Written request 1: Show each line of the records that contains the string "question", treating uppercase and lowercase letters as different.

Passage:
## START
Study S1 Mathematics Maths - Basic Geometry

Secondary 1

Maths

Basic Geometry

In this chapter, we will be discussing the below-mentioned topics in detail:

Basic geometrical concepts and notations
Points, lines, planes
Types of angles
Complementary Vs Supplementary angles

Properties of angles formed by intersecting lines
Adjacent angles on a straight line
Angles at a point
Vertically opposite angles

A) i) Points

Description

Representation

Most basic geometrical object
Connecting 2 or more points forms other geometrical objects
A capital letter is used to label a point. Ex: A

•

A •

ii) Line Segments

Description

Representation

Connecting 2 distinct points (called endpoints) forms a line segment
A line segment, AB, is labelled by its endpoints, A and B

~~• •~~

A B

iii) Lines

Description	Representation
A line is formed if a linesegment is extended indefinitely A line has indefinite length but no breadth or thickness	~~x x~~ Line A B

iv) Rays

Description	Representation
A ray is a line with only one endpoint.

v) Angles

Description	Representation
An angle is formed by two rays, OA and OB, sharing the same endpoint, O. O is the vertex, while OA and OB are sides of the angle. The angle is called angle AOB or angle BOA, written as \(\angle\)AOB or \(\angle\)BOA.

vi) Planes

Description	Representation
A plane is a two-dimensional surface A plane has length and breadth, but no thickness The floor is an example of a horizontal plane, and the wall is an example of a vertical plane.

B) Types Of Angles

Name	Definition	Illustration
Acute Angle	\(0^\circ < x^\circ < 90^\circ \) More than \(0^\circ \) Less than \(90^\circ \)
Right Angle	\(x^\circ = 90^\circ\)
Obtuse Angle	\(90^\circ < x^\circ < 180^\circ\) More than \(90^\circ \) Less than \(180^\circ \)
Straight Angle	\(x^\circ = 180^\circ\)
Reflex Angle	\(180^\circ < x^\circ < 360^\circ \) More than \(180^\circ\) Less than \(360^\circ\)
## END
Records supplied:
## START
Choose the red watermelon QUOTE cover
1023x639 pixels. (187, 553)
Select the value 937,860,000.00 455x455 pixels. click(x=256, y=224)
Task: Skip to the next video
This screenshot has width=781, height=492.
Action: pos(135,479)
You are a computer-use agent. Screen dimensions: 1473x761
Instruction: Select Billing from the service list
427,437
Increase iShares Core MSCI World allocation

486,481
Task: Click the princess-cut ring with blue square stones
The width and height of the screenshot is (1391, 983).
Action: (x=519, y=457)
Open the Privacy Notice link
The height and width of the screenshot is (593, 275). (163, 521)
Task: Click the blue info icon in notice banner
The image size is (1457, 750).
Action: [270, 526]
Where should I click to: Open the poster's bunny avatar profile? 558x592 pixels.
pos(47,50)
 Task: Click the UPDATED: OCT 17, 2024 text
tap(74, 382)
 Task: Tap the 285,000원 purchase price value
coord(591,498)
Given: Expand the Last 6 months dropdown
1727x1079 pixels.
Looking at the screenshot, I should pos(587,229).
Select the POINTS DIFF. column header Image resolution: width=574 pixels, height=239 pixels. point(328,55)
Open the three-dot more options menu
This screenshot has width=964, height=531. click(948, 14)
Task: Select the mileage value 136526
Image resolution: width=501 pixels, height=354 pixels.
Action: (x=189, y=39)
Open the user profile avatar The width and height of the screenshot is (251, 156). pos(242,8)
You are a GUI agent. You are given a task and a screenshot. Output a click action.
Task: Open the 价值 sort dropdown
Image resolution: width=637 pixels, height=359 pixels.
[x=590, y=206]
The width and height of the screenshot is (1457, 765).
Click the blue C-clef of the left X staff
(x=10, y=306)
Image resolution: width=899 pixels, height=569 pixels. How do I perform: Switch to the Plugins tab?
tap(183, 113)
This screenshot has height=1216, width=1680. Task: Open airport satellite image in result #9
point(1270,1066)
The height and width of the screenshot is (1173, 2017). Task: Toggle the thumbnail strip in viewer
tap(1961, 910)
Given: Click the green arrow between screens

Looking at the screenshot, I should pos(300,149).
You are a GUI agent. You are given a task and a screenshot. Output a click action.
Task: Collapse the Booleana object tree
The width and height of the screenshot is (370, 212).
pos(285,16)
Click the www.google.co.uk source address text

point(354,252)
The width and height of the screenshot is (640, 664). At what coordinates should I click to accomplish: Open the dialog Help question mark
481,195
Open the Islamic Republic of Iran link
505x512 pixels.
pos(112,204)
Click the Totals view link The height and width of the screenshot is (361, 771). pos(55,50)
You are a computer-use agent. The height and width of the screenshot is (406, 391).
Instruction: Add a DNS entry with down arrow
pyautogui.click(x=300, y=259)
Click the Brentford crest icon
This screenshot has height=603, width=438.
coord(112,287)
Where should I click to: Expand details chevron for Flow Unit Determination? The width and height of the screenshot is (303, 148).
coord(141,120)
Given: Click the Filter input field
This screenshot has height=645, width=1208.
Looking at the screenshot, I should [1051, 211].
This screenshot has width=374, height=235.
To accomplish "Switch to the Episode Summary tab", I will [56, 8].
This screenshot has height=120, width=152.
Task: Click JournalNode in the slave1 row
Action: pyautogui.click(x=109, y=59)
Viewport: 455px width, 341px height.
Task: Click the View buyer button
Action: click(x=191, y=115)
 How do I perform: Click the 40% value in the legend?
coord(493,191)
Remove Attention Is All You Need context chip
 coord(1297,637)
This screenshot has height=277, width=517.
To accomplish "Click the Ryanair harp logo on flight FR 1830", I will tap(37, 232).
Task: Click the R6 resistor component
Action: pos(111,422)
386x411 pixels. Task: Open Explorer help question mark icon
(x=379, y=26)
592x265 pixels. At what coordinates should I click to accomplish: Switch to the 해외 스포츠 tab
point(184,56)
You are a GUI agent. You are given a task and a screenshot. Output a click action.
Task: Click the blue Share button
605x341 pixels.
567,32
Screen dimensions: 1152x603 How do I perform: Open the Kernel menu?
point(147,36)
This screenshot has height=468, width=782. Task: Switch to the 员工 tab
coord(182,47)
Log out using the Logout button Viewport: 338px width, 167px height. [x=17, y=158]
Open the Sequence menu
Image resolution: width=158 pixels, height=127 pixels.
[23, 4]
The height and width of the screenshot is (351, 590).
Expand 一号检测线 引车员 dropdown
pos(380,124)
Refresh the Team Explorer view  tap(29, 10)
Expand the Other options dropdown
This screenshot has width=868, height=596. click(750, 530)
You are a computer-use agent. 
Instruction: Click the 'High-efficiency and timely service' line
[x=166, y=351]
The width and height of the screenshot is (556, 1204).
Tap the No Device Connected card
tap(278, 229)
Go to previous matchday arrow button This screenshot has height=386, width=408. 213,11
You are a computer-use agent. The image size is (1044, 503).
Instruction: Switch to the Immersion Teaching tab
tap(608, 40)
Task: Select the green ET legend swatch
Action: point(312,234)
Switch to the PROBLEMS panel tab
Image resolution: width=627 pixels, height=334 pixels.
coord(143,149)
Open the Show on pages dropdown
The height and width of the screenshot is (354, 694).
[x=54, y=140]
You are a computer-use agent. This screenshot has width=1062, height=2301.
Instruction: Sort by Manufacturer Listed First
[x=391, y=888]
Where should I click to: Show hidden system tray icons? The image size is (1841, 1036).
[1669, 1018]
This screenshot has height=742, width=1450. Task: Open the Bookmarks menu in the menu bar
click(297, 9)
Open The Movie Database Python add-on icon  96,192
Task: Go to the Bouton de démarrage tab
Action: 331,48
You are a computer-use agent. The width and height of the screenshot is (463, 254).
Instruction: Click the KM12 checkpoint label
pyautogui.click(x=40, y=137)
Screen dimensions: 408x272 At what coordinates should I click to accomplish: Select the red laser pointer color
## END
Written request 2: In the geometry lesson, write out the stretch from "B) Types Of" through "than \(180^\circ \)", replacing "Right Angle" with "Square Angle".

Final answer 1:
The width and height of the screenshot is (640, 664). At what coordinates should I click to accomplish: Open the dialog Help question mark
386x411 pixels. Task: Open Explorer help question mark icon

Final answer 2:
B) Types Of Angles

Name	Definition	Illustration
Acute Angle	\(0^\circ < x^\circ < 90^\circ \) More than \(0^\circ \) Less than \(90^\circ \)
Square Angle	\(x^\circ = 90^\circ\)
Obtuse Angle	\(90^\circ < x^\circ < 180^\circ\) More than \(90^\circ \) Less than \(180^\circ \)